__Exercise directions__
Count the lines in the material below that contain the string "click", with case counting. Reply with the number only.

__Material to process__
────────────────────────────────────────

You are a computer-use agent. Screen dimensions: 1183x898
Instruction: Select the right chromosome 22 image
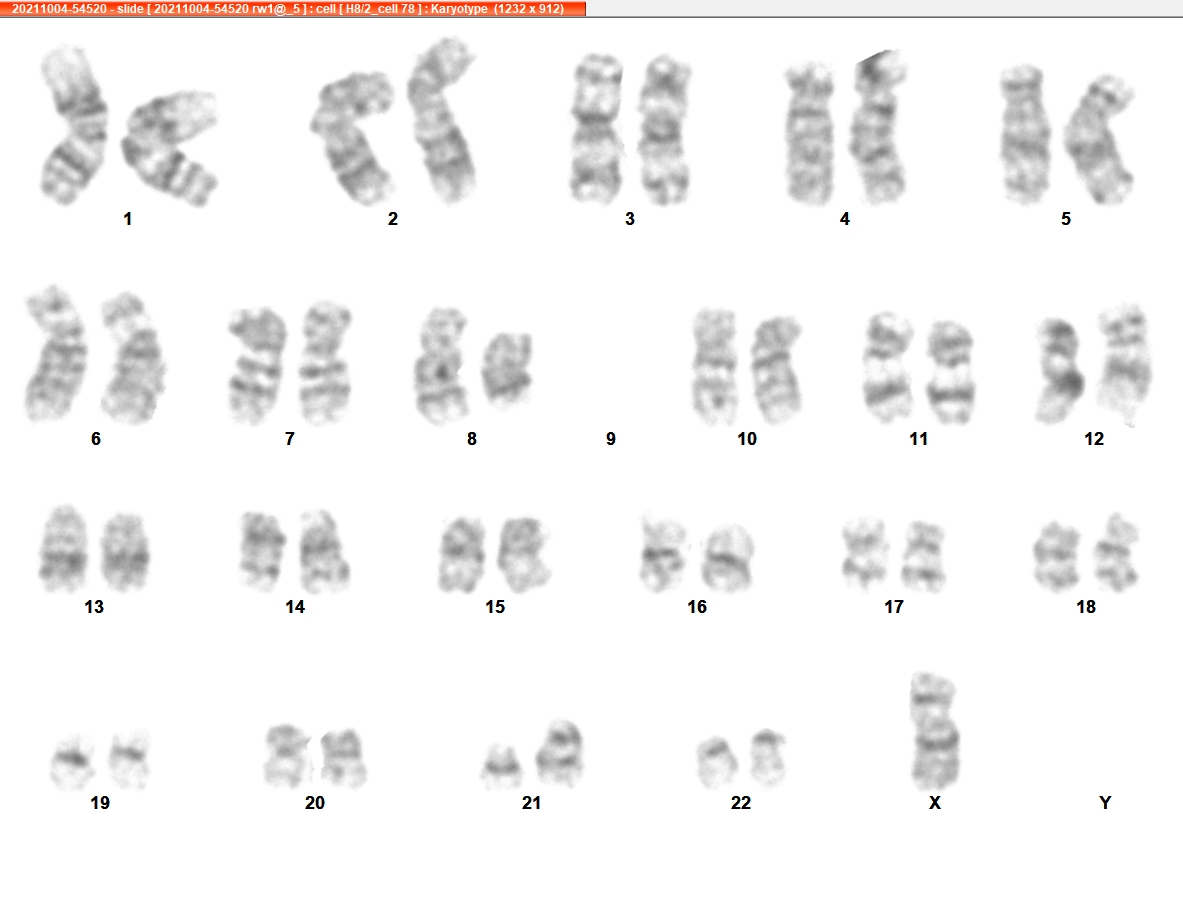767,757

────────────────────────────────────────

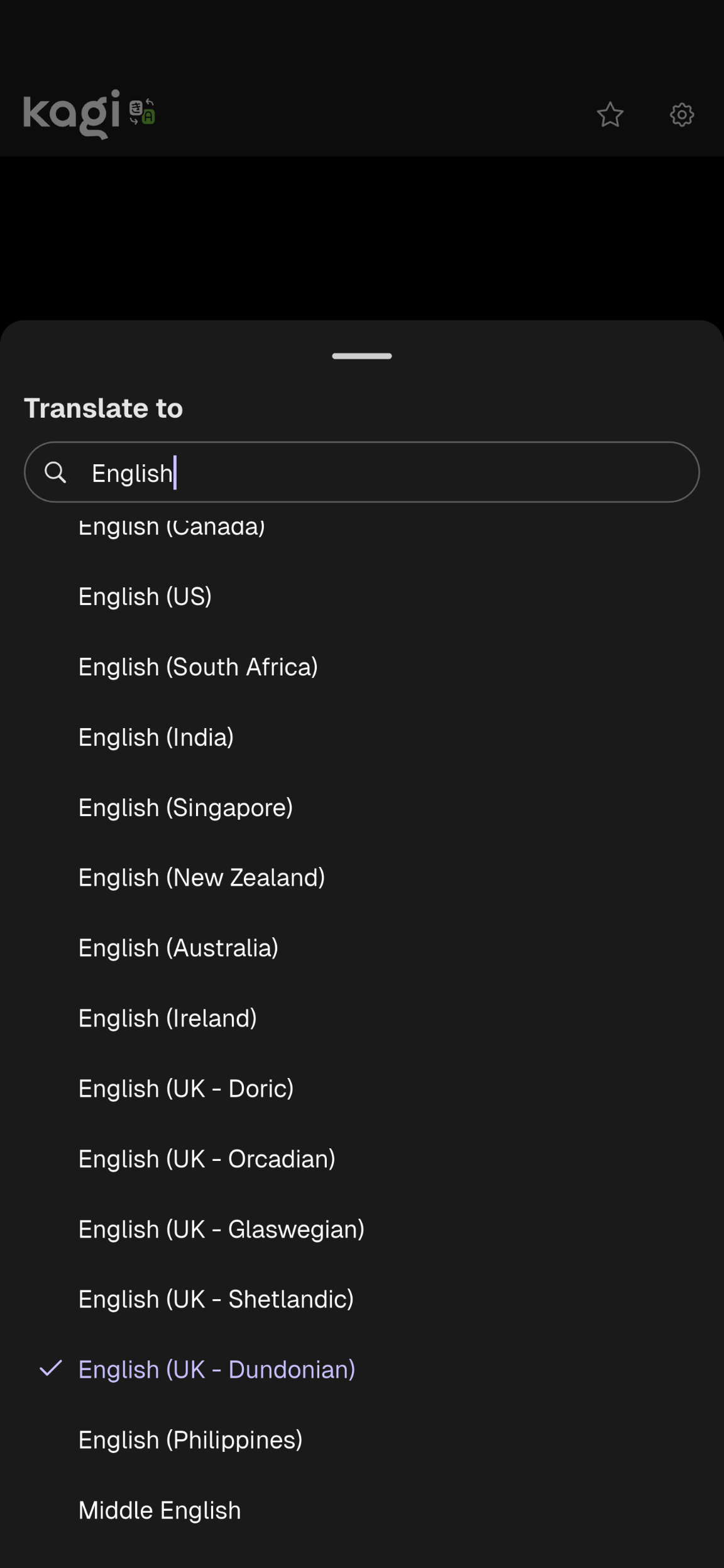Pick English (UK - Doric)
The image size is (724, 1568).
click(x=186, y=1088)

────────────────────────────────────────

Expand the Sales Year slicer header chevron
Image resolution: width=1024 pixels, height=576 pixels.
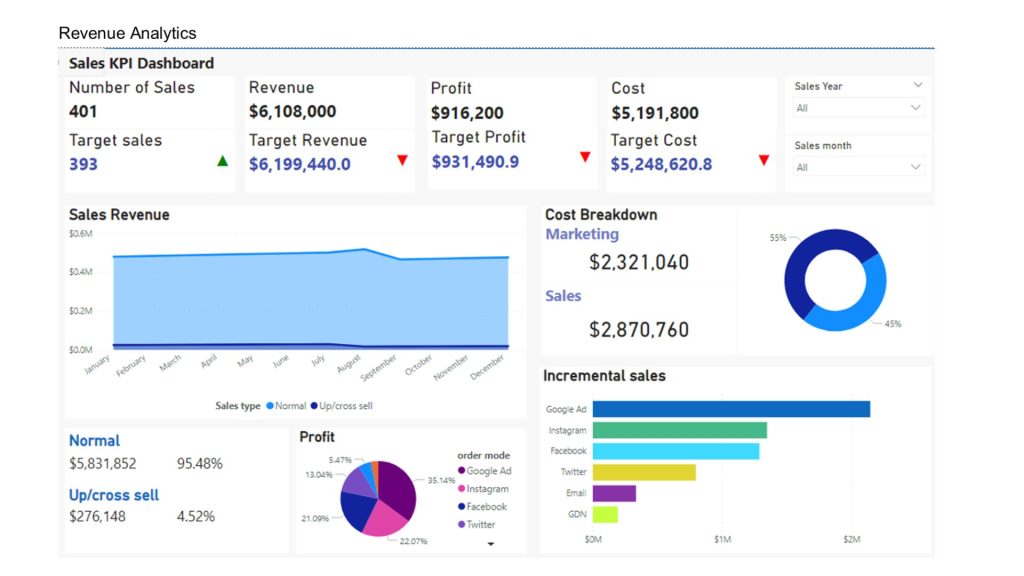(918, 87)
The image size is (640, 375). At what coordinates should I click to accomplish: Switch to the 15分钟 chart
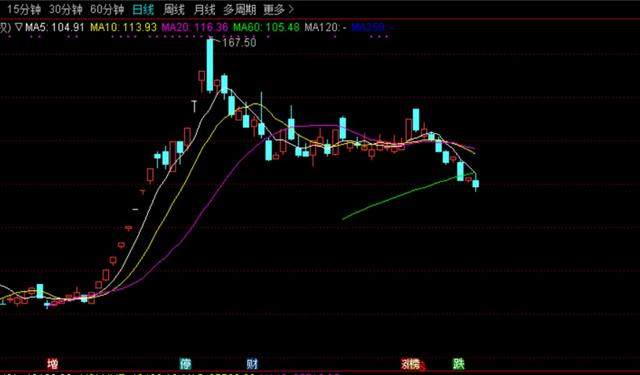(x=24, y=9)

────────────────────────────────────────

__Exercise answer__
2